[Texto apresentado]:
----------

Roteiros

O salto do frade

Peruano pula todos os dias de um penhasco para encenar a lenda de um suicídio por amor

Ali onde o Oceano Pacífico faz a curva, e as ondas arrebentam com força nas rochas produzindo um chuvisco de água salgada, o frade peruano Fernando Canchari Vásquez fixa os pés na ponta de uma pedra e desafia o mar. Vestido com a túnica marrom de um franciscano, o capuz cobrindo o semblante e uma corda amarrada na cintura, ele acena para o horizonte duas vezes antes de fixar os olhos no movimento da água. O céu está cinza como a tristeza, e um vento gelado provoca arrepios nos turistas que se reuniram para assistir ao estranho ritual. O frade espera o melhor momento para saltar. Cerca de doze metros o separam do mar gélido e revolto. Se errar o local da queda, ele pode se chocar e morrer.

Fernando pula todos os dias de um penhasco para encenar a lenda de um suicídio por amor. Faz isso a 29 anos, quando interrogado porque, a primeira resposta é necessidade. Em um verão, o frade já chegou a pular do penhasco 39 vezes no mesmo dia, todos esses anos ele nunca deixou de comparecer, nem quando está doente.

Conhecido na região apenas como El Fraile, Fernando conta que ainda pequeno conheceu o mar brincando com os amigos do distrito. Aprendeu a fugir das correntes que te levam para longe e a desviar das pedras que habitam as praias de areia cinza do litoral peruano. Já havia nessa época, início dos anos 90, o costume de pescadores da região saltarem do penhasco para divertir turistas.

Em um domingo de fevereiro de 2014, enquanto descansava após um salto, o frade ouviu banhistas chamando por ele. Uma onda havia se chocado contra a rocha e arrastado um garoto de nove anos para a turbulência do mar. Sua mãe, uma peruana chamada Karin Tapayuri, instintivamente pulou para tentar resgatá-lo. Ela estava grávida de oito meses, segundo os jornais que registraram o resgate. O frade não hesitou e saltou, dessa vez sem cordas, para tentar salvar mãe e filho. Outros banhistas fizeram o mesmo. Depois de alguns minutos de tensão, os dois foram içados do oceano e levados ao hospital sem ferimentos graves.  O frei Fernando continua saltando ao mar do alto da pedra onde o Pacífico faz a curva e divertindo os turistas, apesar dedos dos seus 49 anos.

----------

[Aplique a leitura]:
- 1) Diga se cada afirmação abaixo está de acordo com o texto sobre o salto do frade, respondendo sim ou não e citando literalmente as palavras do texto que decidem a questão.
(a) O frade salta de uma altura de cerca de doze metros.
(b) O frade deixa de comparecer quando está doente.
(c) No resgate de 2014, o frade saltou com cordas.
- 2) Responda às perguntas abaixo com base no texto sobre o salto do frade.
(a) De que cor é a túnica que o frade veste?
(b) Quantas vezes o frade já chegou a pular do penhasco no mesmo dia?
(c) Como se chama a mãe que pulou no mar para resgatar o filho?

[Registros fornecidos]:
----------

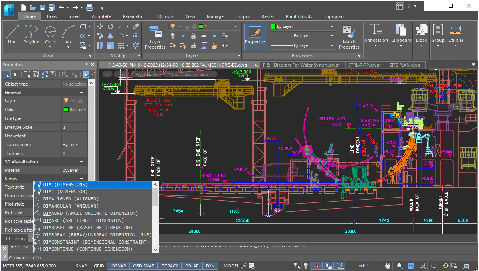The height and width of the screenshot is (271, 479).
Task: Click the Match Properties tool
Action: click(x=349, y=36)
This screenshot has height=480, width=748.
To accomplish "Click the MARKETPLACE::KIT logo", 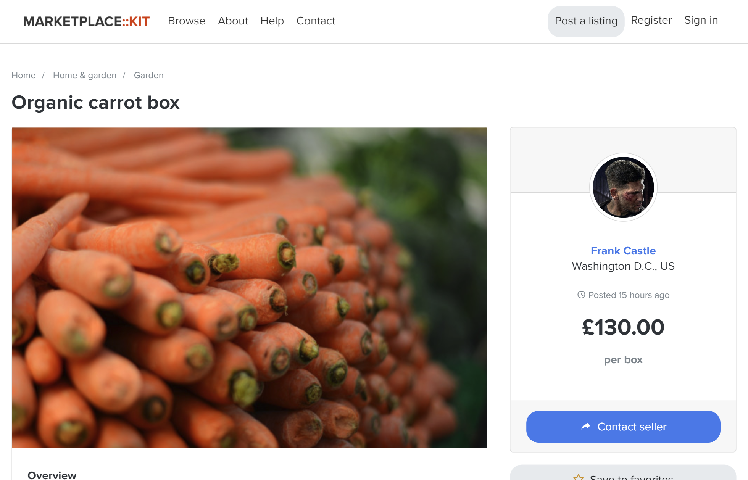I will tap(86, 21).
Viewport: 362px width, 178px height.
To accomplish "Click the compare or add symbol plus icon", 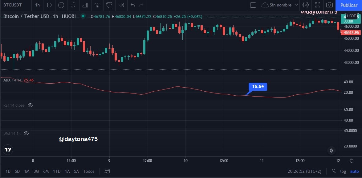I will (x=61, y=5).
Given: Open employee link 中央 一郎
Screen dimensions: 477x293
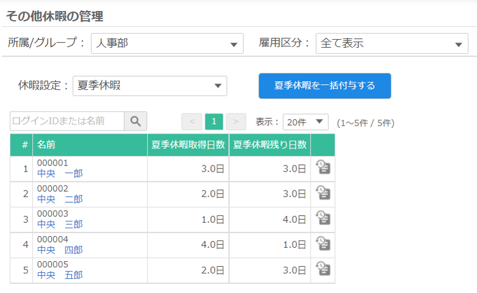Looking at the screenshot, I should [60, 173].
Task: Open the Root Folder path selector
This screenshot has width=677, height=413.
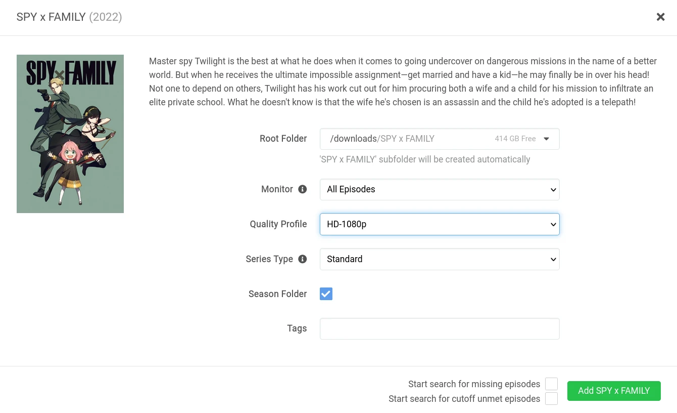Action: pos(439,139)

----------

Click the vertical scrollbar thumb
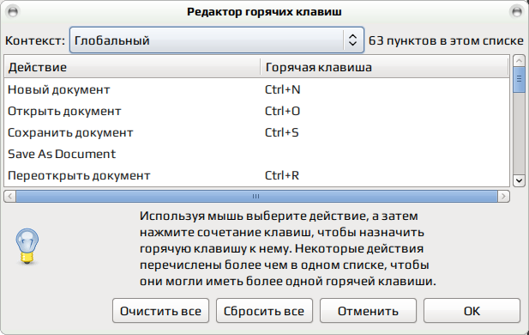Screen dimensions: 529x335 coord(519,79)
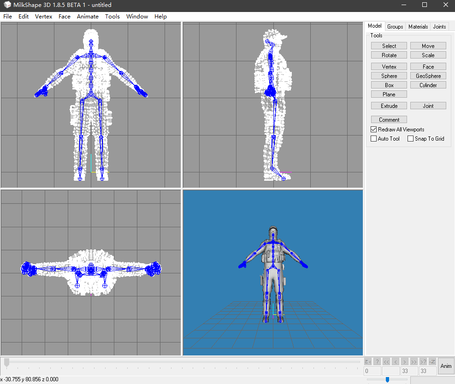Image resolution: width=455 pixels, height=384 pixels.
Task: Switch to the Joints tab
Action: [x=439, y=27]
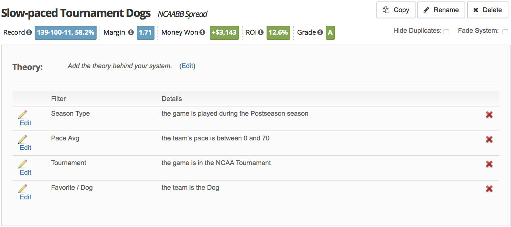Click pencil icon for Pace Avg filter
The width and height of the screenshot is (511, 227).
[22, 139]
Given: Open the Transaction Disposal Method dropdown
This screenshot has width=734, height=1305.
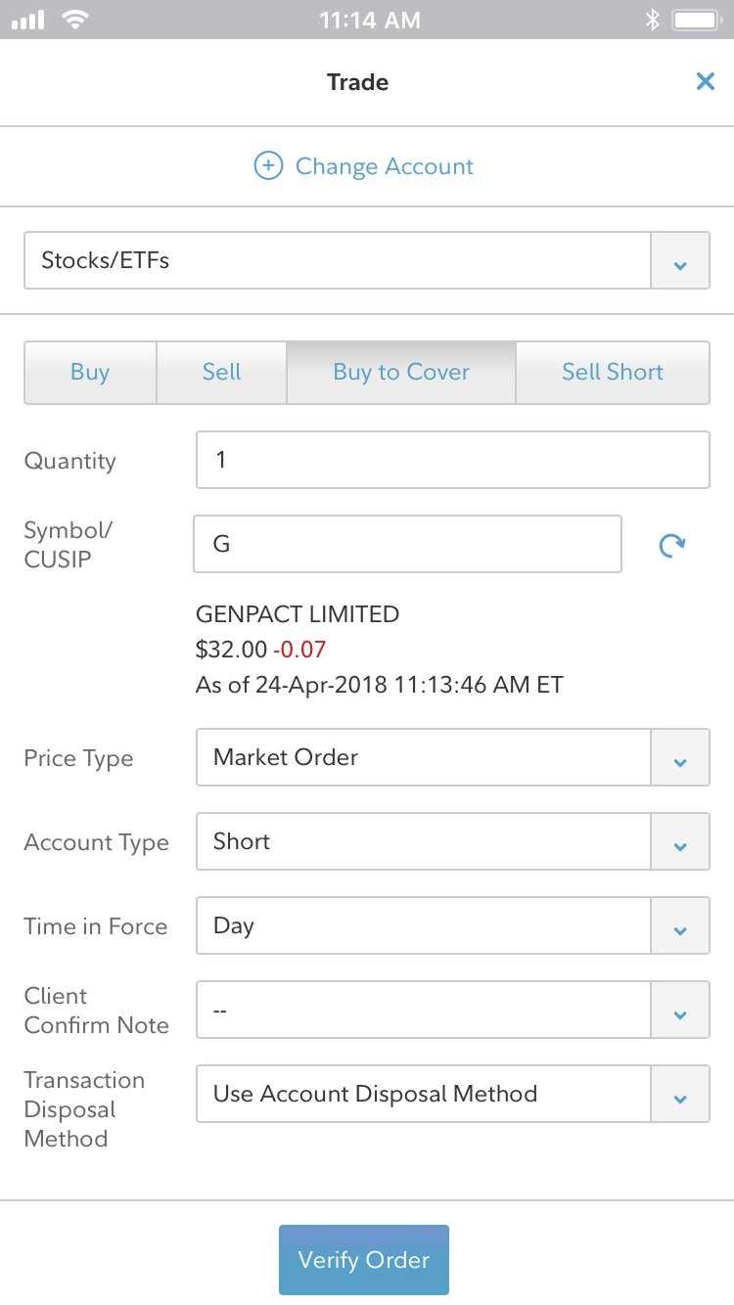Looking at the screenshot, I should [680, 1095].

----------

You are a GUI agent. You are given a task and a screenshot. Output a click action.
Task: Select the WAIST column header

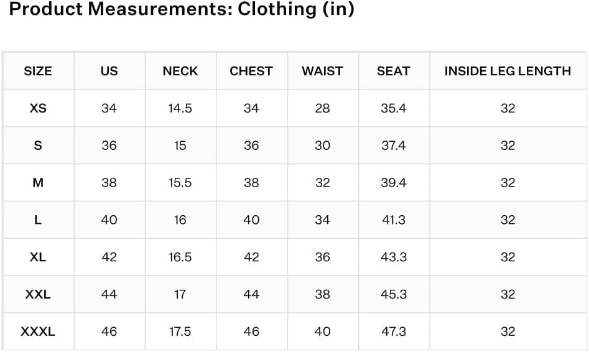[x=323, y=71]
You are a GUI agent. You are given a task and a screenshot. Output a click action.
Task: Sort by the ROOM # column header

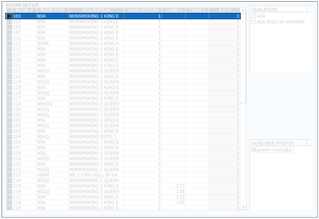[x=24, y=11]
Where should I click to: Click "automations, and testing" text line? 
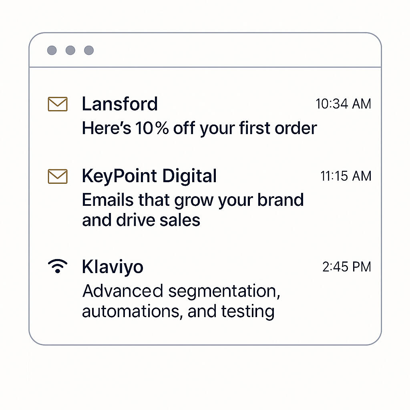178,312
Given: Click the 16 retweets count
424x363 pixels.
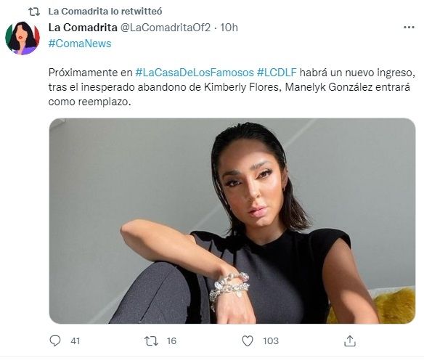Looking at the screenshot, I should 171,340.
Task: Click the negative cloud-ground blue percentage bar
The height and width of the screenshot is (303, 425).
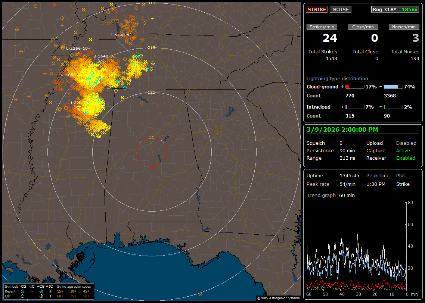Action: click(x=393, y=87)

----------

[Problemas resolvidos]:
- 1)
(a) Sim: "Cerca de doze metros o separam do mar gélido e revolto."
(b) Não: "todos esses anos ele nunca deixou de comparecer, nem quando está doente"
(c) Não: "O frade não hesitou e saltou, dessa vez sem cordas, para tentar salvar mãe e filho."

- 2)
(a) Marrom.
(b) 39 vezes.
(c) Karin Tapayuri.